Source information START
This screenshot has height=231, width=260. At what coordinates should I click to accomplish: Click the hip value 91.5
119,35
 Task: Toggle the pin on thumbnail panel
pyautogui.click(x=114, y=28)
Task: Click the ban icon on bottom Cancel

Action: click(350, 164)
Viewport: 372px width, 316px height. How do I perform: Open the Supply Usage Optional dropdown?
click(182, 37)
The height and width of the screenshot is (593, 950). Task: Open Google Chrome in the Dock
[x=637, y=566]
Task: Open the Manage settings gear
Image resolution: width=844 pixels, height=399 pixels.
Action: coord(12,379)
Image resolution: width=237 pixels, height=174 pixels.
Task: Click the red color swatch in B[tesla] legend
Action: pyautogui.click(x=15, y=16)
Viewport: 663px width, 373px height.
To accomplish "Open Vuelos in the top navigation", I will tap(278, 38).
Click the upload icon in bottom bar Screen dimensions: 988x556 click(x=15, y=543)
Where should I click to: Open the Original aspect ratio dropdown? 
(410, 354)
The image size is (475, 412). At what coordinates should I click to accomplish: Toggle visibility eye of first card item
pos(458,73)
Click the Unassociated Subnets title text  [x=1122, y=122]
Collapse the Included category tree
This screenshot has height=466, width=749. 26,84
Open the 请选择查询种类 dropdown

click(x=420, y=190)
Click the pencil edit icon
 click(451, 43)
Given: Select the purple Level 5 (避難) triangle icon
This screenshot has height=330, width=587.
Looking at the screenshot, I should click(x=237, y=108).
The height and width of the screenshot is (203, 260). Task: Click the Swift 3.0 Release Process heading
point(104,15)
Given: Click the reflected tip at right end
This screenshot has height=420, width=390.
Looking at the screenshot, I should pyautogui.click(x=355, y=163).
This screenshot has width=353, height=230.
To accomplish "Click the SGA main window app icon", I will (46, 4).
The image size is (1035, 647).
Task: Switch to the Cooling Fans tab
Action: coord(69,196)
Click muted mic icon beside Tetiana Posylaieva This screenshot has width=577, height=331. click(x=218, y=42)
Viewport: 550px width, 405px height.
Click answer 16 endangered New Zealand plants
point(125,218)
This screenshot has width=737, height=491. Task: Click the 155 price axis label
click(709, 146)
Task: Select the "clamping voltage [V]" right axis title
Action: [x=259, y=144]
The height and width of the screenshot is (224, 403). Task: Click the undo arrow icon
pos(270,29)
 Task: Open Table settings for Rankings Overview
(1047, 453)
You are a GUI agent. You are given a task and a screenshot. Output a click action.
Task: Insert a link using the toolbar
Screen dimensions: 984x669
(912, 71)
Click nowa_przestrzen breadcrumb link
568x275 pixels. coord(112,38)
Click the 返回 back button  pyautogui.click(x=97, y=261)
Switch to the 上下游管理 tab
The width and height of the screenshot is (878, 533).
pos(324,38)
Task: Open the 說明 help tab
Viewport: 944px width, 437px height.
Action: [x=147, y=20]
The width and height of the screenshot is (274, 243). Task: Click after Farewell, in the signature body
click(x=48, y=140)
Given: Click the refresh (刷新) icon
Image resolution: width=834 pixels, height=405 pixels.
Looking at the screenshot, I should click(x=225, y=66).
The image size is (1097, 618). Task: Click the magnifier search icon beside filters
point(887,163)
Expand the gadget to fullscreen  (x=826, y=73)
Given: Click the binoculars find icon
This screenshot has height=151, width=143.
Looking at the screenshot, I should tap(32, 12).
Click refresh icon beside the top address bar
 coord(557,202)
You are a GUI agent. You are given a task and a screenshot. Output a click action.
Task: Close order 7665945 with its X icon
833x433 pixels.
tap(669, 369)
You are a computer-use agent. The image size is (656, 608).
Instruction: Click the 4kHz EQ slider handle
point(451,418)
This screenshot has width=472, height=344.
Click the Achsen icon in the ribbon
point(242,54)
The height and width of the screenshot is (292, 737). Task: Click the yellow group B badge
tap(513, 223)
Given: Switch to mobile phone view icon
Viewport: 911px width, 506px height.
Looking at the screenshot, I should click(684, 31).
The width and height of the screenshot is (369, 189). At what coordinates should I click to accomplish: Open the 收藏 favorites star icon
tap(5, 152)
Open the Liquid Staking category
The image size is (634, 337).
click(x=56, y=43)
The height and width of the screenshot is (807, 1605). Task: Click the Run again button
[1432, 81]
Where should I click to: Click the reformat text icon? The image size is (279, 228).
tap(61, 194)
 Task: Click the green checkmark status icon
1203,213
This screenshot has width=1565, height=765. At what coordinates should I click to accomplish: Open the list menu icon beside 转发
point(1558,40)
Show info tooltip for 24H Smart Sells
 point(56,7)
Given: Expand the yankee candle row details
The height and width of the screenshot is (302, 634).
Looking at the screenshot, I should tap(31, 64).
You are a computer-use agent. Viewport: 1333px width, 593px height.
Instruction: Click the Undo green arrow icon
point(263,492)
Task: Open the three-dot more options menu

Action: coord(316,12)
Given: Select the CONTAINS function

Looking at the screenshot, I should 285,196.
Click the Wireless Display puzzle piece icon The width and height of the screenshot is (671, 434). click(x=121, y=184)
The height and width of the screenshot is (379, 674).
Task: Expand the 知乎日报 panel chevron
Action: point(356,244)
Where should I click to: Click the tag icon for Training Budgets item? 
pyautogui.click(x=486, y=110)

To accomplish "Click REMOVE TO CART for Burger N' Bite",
Source information END
* [What the exercise asks] Every entry should be duplicated exactly as written.

* [Reply]
This screenshot has height=231, width=260. At what coordinates should I click to accomplish: Click the hip value 91.5
119,35
 Task: Toggle the pin on thumbnail panel
pyautogui.click(x=114, y=28)
Task: Click the ban icon on bottom Cancel

Action: click(350, 164)
Viewport: 372px width, 316px height. How do I perform: Open the Supply Usage Optional dropdown?
click(182, 37)
The height and width of the screenshot is (593, 950). Task: Open Google Chrome in the Dock
[x=637, y=566]
Task: Open the Manage settings gear
Image resolution: width=844 pixels, height=399 pixels.
Action: coord(12,379)
Image resolution: width=237 pixels, height=174 pixels.
Task: Click the red color swatch in B[tesla] legend
Action: pyautogui.click(x=15, y=16)
Viewport: 663px width, 373px height.
To accomplish "Open Vuelos in the top navigation", I will tap(278, 38).
Click the upload icon in bottom bar Screen dimensions: 988x556 click(x=15, y=543)
Where should I click to: Open the Original aspect ratio dropdown? 
(410, 354)
The image size is (475, 412). At what coordinates should I click to accomplish: Toggle visibility eye of first card item
pos(458,73)
Click the Unassociated Subnets title text  [x=1122, y=122]
Collapse the Included category tree
This screenshot has height=466, width=749. 26,84
Open the 请选择查询种类 dropdown

click(x=420, y=190)
Click the pencil edit icon
 click(451, 43)
Given: Select the purple Level 5 (避難) triangle icon
This screenshot has height=330, width=587.
Looking at the screenshot, I should click(x=237, y=108).
The height and width of the screenshot is (203, 260). Task: Click the Swift 3.0 Release Process heading
point(104,15)
Given: Click the reflected tip at right end
This screenshot has height=420, width=390.
Looking at the screenshot, I should pyautogui.click(x=355, y=163).
This screenshot has width=353, height=230.
To accomplish "Click the SGA main window app icon", I will (46, 4).
The image size is (1035, 647).
Task: Switch to the Cooling Fans tab
Action: coord(69,196)
Click muted mic icon beside Tetiana Posylaieva This screenshot has width=577, height=331. click(x=218, y=42)
Viewport: 550px width, 405px height.
Click answer 16 endangered New Zealand plants
point(125,218)
This screenshot has width=737, height=491. Task: Click the 155 price axis label
click(709, 146)
Task: Select the "clamping voltage [V]" right axis title
Action: [x=259, y=144]
The height and width of the screenshot is (224, 403). Task: Click the undo arrow icon
pos(270,29)
 Task: Open Table settings for Rankings Overview
(1047, 453)
You are a GUI agent. You are given a task and a screenshot. Output a click action.
Task: Insert a link using the toolbar
Screen dimensions: 984x669
(912, 71)
Click nowa_przestrzen breadcrumb link
568x275 pixels. coord(112,38)
Click the 返回 back button  pyautogui.click(x=97, y=261)
Switch to the 上下游管理 tab
The width and height of the screenshot is (878, 533).
pos(324,38)
Task: Open the 說明 help tab
Viewport: 944px width, 437px height.
Action: [x=147, y=20]
The width and height of the screenshot is (274, 243). Task: Click after Farewell, in the signature body
click(x=48, y=140)
Given: Click the refresh (刷新) icon
Image resolution: width=834 pixels, height=405 pixels.
Looking at the screenshot, I should click(x=225, y=66).
The image size is (1097, 618). Task: Click the magnifier search icon beside filters
point(887,163)
Expand the gadget to fullscreen  (x=826, y=73)
Given: Click the binoculars find icon
This screenshot has height=151, width=143.
Looking at the screenshot, I should tap(32, 12).
Click refresh icon beside the top address bar
 coord(557,202)
You are a GUI agent. You are given a task and a screenshot. Output a click action.
Task: Close order 7665945 with its X icon
833x433 pixels.
tap(669, 369)
You are a computer-use agent. The image size is (656, 608).
Instruction: Click the 4kHz EQ slider handle
point(451,418)
This screenshot has width=472, height=344.
Click the Achsen icon in the ribbon
point(242,54)
The height and width of the screenshot is (292, 737). Task: Click the yellow group B badge
tap(513, 223)
Given: Switch to mobile phone view icon
Viewport: 911px width, 506px height.
Looking at the screenshot, I should click(684, 31).
The width and height of the screenshot is (369, 189). At what coordinates should I click to accomplish: Open the 收藏 favorites star icon
tap(5, 152)
Open the Liquid Staking category
The image size is (634, 337).
click(x=56, y=43)
The height and width of the screenshot is (807, 1605). Task: Click the Run again button
[1432, 81]
Where should I click to: Click the reformat text icon? The image size is (279, 228).
tap(61, 194)
 Task: Click the green checkmark status icon
1203,213
This screenshot has width=1565, height=765. At what coordinates should I click to accomplish: Open the list menu icon beside 转发
point(1558,40)
Show info tooltip for 24H Smart Sells
 point(56,7)
Given: Expand the yankee candle row details
The height and width of the screenshot is (302, 634).
Looking at the screenshot, I should tap(31, 64).
You are a computer-use agent. Viewport: 1333px width, 593px height.
Instruction: Click the Undo green arrow icon
point(263,492)
Task: Open the three-dot more options menu

Action: coord(316,12)
Given: Select the CONTAINS function

Looking at the screenshot, I should 285,196.
Click the Wireless Display puzzle piece icon The width and height of the screenshot is (671, 434). click(x=121, y=184)
The height and width of the screenshot is (379, 674).
Task: Expand the 知乎日报 panel chevron
Action: point(356,244)
Where should I click to: Click the tag icon for Training Budgets item? 
pyautogui.click(x=486, y=110)

To accomplish "Click REMOVE TO CART for Burger N' Bite",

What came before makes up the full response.